= Zero-weight cycle problem =

A graph with a zero-weight cycle.

In computer science and graph theory, the zero-weight cycle problem is the problem of deciding whether a directed graph with weights on the edges (which may be positive or negative or zero) has a cycle in which the sum of weights is 0.

A related problem is to decide whether the graph has a negative cycle, a cycle in which the sum of weights is less than 0. This related problem can be solved in polynomial time using the Bellman–Ford algorithm. If there is no negative cycle, then the distances found by the Bellman–Ford algorithm can be used, as in Johnson's algorithm, to reweight the edges of the graph in such a way that all edge weights become non-negative and all cycle lengths remain unchanged. With this reweighting, a zero-weight cycle becomes trivial to detect: it exists if and only if the zero-weight edges do not form a directed acyclic graph. Therefore, the special case of the zero-weight cycle problem, on graphs with no negative cycle, has a polynomial-time algorithm.

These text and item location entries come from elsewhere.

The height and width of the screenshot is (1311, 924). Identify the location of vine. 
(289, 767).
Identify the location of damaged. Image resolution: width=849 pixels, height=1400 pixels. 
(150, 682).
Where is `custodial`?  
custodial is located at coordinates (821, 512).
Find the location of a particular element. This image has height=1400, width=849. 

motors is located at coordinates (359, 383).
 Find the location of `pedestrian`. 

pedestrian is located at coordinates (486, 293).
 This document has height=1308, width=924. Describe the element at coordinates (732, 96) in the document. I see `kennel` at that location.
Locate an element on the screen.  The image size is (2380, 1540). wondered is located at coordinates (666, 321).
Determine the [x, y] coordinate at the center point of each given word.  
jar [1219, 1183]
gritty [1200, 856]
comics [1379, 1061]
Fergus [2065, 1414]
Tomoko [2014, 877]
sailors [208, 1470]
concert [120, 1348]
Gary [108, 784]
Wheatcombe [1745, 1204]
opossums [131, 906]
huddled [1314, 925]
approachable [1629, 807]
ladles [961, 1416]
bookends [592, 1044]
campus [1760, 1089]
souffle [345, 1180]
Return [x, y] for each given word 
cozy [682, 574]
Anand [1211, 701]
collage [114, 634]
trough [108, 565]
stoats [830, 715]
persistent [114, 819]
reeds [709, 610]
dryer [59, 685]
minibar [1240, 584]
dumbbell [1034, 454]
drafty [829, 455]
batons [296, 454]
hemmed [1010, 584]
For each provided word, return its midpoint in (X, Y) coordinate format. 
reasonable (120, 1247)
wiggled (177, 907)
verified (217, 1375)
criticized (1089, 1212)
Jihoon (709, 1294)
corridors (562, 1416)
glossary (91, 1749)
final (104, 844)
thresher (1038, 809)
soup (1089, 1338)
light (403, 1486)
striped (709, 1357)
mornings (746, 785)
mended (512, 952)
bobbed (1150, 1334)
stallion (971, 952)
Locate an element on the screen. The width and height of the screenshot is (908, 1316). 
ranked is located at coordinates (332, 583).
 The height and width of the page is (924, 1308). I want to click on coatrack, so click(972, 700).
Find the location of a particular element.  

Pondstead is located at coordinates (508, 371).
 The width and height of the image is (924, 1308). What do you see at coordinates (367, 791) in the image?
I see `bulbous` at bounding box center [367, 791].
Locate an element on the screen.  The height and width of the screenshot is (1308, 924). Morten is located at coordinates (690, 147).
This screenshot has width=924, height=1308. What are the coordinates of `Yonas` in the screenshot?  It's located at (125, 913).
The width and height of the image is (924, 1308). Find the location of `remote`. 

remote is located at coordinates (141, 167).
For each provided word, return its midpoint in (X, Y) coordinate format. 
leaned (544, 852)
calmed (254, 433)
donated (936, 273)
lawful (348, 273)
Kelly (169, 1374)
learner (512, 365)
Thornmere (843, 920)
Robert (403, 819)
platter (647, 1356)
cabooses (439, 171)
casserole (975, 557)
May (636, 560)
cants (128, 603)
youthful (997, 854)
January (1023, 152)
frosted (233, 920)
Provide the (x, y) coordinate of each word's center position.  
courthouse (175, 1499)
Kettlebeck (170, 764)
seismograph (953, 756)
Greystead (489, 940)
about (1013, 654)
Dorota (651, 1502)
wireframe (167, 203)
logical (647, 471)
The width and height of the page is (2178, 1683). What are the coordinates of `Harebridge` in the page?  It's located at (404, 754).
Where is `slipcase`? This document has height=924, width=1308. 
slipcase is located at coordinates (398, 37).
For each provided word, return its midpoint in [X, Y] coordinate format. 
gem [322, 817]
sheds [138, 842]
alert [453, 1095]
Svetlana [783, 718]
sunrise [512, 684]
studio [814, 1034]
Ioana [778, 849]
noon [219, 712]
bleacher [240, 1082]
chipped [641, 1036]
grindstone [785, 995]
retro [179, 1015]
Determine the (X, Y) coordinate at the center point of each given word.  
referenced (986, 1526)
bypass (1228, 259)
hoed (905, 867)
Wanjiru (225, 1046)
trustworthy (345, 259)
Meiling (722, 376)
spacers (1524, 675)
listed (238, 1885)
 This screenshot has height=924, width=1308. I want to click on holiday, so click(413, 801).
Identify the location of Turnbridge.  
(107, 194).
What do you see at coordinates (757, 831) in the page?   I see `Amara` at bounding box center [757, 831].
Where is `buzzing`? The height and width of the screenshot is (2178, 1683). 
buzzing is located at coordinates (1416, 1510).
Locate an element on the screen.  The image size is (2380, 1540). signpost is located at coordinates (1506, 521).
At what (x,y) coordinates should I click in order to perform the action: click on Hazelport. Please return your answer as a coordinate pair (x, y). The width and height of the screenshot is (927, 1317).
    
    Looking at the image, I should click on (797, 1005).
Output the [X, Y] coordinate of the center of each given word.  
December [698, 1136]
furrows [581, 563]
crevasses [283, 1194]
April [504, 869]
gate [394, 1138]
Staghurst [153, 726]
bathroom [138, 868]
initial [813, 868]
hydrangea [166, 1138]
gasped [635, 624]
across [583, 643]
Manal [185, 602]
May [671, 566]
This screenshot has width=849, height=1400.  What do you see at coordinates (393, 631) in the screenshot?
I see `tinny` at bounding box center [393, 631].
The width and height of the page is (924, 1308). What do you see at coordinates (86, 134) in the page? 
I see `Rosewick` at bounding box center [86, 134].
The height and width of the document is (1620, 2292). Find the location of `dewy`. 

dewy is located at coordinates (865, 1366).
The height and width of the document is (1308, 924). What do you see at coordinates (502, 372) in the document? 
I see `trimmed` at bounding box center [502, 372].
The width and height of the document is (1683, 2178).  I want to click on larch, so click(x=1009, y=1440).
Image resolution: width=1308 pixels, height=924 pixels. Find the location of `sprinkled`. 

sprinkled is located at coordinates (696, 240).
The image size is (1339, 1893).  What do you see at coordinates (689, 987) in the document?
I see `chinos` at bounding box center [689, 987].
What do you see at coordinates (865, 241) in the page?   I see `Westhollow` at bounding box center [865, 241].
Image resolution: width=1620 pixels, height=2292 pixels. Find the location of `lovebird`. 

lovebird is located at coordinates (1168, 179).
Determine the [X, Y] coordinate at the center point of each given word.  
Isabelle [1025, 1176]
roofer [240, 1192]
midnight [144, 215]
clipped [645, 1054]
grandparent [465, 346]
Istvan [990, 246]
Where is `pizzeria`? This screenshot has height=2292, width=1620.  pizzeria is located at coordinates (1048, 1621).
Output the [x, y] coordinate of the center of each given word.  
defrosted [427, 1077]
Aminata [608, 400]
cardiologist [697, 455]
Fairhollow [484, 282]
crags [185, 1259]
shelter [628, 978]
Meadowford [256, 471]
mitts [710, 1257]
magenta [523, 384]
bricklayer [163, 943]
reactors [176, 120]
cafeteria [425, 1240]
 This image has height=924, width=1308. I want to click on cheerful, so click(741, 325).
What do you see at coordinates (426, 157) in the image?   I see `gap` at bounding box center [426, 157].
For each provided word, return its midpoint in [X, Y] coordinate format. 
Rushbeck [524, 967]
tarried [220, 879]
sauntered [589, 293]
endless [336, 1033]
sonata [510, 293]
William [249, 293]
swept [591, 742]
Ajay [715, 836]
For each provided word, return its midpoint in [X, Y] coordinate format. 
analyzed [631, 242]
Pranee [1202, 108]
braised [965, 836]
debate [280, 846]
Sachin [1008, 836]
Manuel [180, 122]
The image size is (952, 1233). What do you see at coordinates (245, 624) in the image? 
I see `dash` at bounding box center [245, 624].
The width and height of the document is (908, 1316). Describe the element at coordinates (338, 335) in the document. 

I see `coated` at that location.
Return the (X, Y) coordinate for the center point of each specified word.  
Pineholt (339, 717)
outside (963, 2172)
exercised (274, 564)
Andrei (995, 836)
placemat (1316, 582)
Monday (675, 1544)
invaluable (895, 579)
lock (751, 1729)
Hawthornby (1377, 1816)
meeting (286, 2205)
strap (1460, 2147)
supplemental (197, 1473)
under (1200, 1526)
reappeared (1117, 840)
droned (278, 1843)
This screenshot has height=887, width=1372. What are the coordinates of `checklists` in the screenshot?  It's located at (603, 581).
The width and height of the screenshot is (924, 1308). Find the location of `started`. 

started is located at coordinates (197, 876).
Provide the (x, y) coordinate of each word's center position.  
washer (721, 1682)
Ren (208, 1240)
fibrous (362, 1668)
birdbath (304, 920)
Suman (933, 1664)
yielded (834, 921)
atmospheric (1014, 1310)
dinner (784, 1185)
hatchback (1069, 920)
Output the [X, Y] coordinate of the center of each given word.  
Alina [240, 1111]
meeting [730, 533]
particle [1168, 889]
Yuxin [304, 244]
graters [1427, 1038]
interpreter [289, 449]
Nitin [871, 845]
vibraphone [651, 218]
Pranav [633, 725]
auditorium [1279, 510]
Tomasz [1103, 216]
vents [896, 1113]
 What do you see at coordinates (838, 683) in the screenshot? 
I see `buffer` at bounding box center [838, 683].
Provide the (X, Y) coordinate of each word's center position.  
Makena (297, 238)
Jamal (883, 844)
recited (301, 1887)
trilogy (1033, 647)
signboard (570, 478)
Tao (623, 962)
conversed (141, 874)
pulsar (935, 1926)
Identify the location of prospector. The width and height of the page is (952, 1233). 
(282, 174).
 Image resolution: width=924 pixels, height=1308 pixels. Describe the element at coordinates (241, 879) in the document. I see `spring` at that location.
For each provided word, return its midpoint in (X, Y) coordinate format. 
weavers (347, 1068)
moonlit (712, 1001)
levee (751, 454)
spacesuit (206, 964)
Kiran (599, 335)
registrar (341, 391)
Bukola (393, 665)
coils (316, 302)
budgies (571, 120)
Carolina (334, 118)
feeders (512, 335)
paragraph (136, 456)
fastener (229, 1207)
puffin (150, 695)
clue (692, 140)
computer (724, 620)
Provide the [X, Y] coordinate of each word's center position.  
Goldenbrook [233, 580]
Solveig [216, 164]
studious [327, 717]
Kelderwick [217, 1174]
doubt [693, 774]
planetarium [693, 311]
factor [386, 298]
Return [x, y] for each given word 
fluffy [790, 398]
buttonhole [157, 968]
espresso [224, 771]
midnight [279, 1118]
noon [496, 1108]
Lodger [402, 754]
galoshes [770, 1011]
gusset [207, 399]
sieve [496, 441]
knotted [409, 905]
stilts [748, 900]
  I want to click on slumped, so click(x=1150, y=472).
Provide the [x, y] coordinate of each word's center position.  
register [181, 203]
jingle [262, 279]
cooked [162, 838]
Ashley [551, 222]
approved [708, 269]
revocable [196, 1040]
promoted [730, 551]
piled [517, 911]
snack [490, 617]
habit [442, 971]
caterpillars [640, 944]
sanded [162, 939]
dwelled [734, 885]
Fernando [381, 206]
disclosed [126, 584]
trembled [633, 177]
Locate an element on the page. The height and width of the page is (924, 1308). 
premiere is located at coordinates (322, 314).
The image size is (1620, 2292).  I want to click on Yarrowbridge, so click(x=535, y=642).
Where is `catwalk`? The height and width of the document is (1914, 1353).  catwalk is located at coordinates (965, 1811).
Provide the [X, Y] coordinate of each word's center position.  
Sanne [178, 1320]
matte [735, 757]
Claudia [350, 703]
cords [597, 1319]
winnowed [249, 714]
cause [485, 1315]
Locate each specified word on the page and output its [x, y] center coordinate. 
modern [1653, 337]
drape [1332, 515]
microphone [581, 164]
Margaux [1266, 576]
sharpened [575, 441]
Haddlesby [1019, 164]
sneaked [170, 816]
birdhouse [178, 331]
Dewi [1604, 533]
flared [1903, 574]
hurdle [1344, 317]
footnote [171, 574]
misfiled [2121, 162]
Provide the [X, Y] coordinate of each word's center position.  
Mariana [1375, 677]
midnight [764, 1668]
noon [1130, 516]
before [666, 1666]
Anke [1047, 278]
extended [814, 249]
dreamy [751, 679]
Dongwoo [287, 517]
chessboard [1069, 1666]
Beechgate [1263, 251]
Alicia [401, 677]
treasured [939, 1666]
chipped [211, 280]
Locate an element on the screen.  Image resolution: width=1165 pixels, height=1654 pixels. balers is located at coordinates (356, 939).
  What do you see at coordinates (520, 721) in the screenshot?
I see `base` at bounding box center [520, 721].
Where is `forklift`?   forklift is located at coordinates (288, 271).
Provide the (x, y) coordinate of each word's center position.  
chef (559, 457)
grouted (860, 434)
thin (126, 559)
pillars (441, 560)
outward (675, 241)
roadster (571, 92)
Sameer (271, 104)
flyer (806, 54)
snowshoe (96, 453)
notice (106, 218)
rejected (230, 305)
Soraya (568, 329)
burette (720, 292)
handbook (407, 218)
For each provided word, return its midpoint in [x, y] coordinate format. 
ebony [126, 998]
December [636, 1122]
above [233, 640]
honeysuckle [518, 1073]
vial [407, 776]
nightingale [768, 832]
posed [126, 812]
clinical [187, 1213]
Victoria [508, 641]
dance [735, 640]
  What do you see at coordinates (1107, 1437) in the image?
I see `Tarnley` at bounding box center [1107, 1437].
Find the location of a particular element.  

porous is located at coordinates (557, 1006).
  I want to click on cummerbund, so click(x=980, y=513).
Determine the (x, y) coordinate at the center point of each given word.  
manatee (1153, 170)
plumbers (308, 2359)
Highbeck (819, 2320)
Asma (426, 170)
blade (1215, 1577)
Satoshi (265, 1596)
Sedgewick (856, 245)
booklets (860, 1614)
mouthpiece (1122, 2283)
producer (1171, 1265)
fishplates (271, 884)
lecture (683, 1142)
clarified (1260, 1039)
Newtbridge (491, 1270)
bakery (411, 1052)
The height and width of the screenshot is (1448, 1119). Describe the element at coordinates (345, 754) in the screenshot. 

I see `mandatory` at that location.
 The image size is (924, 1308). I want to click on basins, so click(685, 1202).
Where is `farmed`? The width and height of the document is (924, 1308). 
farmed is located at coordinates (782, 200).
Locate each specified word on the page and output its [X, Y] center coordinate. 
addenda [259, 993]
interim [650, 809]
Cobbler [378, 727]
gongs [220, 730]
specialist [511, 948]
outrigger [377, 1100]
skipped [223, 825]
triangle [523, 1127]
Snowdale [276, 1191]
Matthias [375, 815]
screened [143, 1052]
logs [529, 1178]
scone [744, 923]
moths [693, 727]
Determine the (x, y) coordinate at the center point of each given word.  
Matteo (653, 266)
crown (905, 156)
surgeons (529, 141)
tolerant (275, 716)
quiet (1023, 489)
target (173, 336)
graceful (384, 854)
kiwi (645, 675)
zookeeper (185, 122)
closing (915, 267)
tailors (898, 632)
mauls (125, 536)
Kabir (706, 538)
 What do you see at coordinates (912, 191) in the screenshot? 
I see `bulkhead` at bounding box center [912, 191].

In contrast, for graphs that contain negative cycles, detecting a simple cycle of weight exactly 0 is an NP-complete problem. This is true even when the weights are integers of polynomial magnitude. In particular, there is a reduction from the Hamiltonian path problem, on an $n$-vertex unweighted graph $G$ with specified starting and ending vertices $s$ and $t$, to the zero-weight cycle problem on a weighted graph obtained by giving all edges of $G$ weight equal to one, and adding an additional edge from $t$ to $s$ with weight $1-n$.